The box intrigued me, but my passion for tarot had largely waned by then so I resisted the lure for a while. Yet still it intrigued me. I kept returning to it whilst working on the shop floor and – with my 10% staff discount – eventually decided to purchase it. What is extraordinary is that I didn’t own a Thoth deck during this first phase of my tarot collecting. Even though I had about ten decks, the Thoth Tarot was not one of them. I have no idea how I managed not to buy one. I’m not sure I can even remember seeing one for sale, though I’m sure I must have. Certainly if I had had a passing familiarity with the Thoth deck then this deck would have made more sense to me. As it was, the Magickal went completely over my head and, after the initial novelty had worn off, seemed to me little more than a showcase for some very impressive calligraphy. It was not really a favourite but I held onto it for sentimental reasons. Plus the fact that it always looked so mysterious. It slumbered for two decades, untouched in a box somewhere, forlorn and misunderstood until I came back to it after having worked hard at the Thoth, read the Book of Thoth, and ended up really rather liking the Thoth.

Enochian Backs

Enochian Backs

I am constantly bemused by the fact that Thoth-based decks never seem to overtake the Thoth itself in the way that the Rider Waite Smith Tarot is regularly overtaken by Rider Waite Smith-based decks. There are many, many tarotists who have found a Rider Waite Smith-based deck which they feel is better than the original Rider Waite Smith Tarot. I know very few readers who prefer one of the many Thoth-based decks out there to Crowley’s original Thoth. The only function they seem to serve is to make you scurry back to the original and discover how much better it is than its successors in more ways that one. That doesn’t seem to happen with the Rider Waite Smith as much.

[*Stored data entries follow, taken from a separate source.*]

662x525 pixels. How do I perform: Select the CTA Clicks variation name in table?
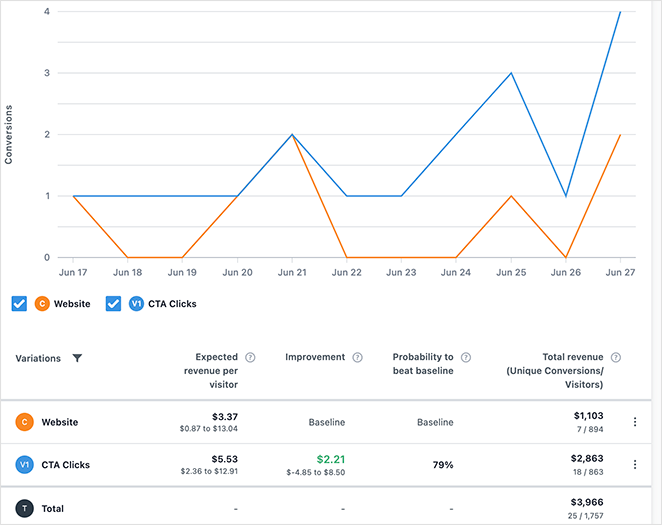(x=65, y=465)
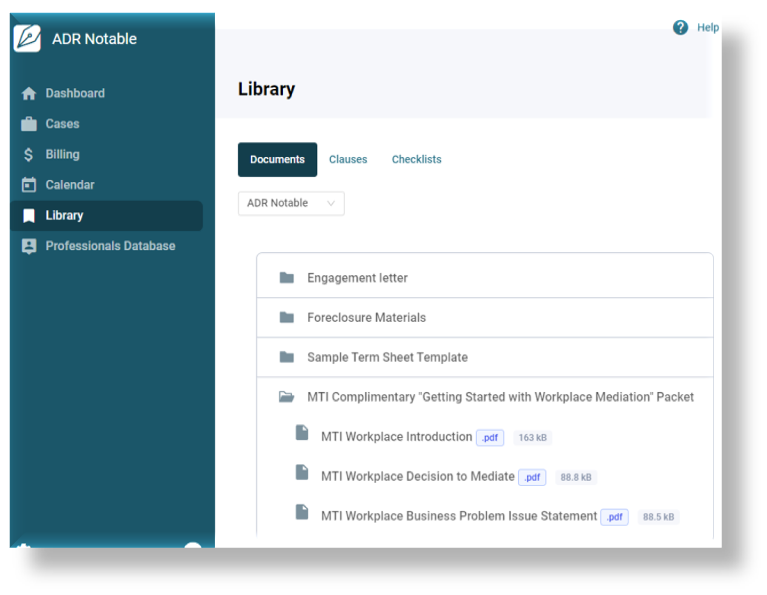The image size is (767, 595).
Task: Go to Library in the sidebar
Action: click(64, 216)
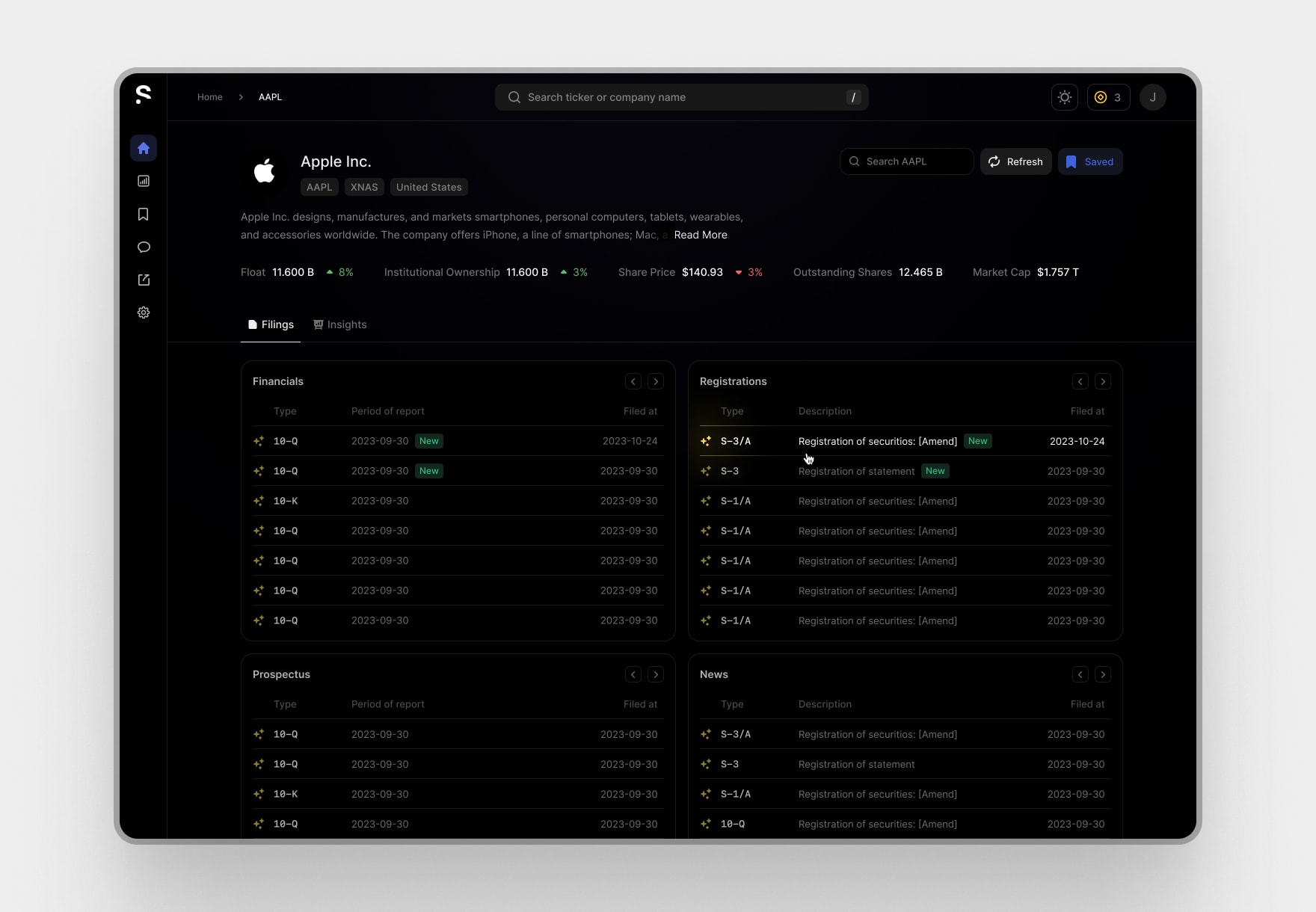Select the Filings tab
This screenshot has height=912, width=1316.
click(271, 324)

It has taken me a long time to find a way into Clark’s Magickal Tarot and I cannot profess to completely understand it now. Much of the esoteric symbolism and hebrew squiggles are lost on me as only recently did I come across the kit version which comes with the companion book and been able to make a start on actually deciphering it. Before then I had been using the deck only version, my first copy, with what I know of the Thoth deck. Yet the fact that this deck looks like no other decks out there means that I was always going to find it endlessly intriguing (“Its artwork is somewhat unappealing” I read in another review. Not the case at all. Don’t listen.). It’s a “difficult” deck and I have always been partial to difficult decks. Plus – as I said – it being an eighties deck – I tend to read some of my nostalgia for that decade into its angular graphics and cheekbones. The blusher, the frilly ruff on Lust (or “Lust for Life” as it is called), the androgyny and excess. Yet it is, whichever way you look at it, a very beautiful and evocative deck, relatively easy to find but not always cheap. A deck that makes me wonder why nobody has reissued it as it seems to me to be one of the few Thoth-based decks that can actually look the Thoth in the eyes and be a contender. It shows painstaking attention to detail, has all the right references, though some may find the layout of the cards a bit repetitive, especially in those cards where there are no figures present, such as the “pip” cards (or as the author calls them, “spot” cards). These cards tend to all show a sort of central spinning circle with the symbol of the element, Elizabethan calligraphy pompously declaiming – as if through a megaphone –  the Golden Dawn-based titles “Lord of Perfected Work” or “Lord of Established Strength”, an encapsulation of the cards’ material energies, and this format tends to be the same throughout; calligraphy up top, hebrew down below, keywords below that and sometimes these very atmospheric little vignettes that show us a scene that the Thoth never did and which goes quite a long way to evoking meaning. Take the Ten of Wands, for example, “Lord of Oppression” which shows a burning lakeside ruin, starry night, light reflected in the water. A number of the courts also contain the Nug Soth alphabet from Lovecraft’s Necronomicon (see Princess of Wands; below, second left) so there really are lots of bits of everything in this deck to unearth as you gain familiarity.

Court Selection

Court Selection

I have found when reading with this deck that it has a knack of tossing up tiny, pertinent details which tie in with the many keywords found through the deck (I who always disliked keywords but with this deck see them as a sort of welcome crutch when reading as the deck is so complex in other aspects). I have had some uncanny readings with the Magickal Tarot – a combination of textual pointers (of which there are many) and details in the vignettes, moods or brooding skies. I find that I like this deck more and more as the years pass. A lesson; never get rid of decks; you may require twenty years to learn to love a deck or grow into it but it will be well worth the wait. The companion book by Tony Willis (published later as part of the kit, the first edition was deck only), while a little dry, dense and serious in the actual card descriptions, is an excellent companion guide to the deck and explains all the symbolism necessary. It really comes into its own in the introduction, setting up background contextualisation and has an excellent section on “Magick” and making the deck your own. Magick for the author is cited as  “the art of causing willed changes in consciousness”, a definition I like (taken from Dion Fortune) as it seems to bring the concept within reach of us all. The Quabalah and Tarot Symbolism” chapter is one of the best, most accessible introductions of its kind that I have read.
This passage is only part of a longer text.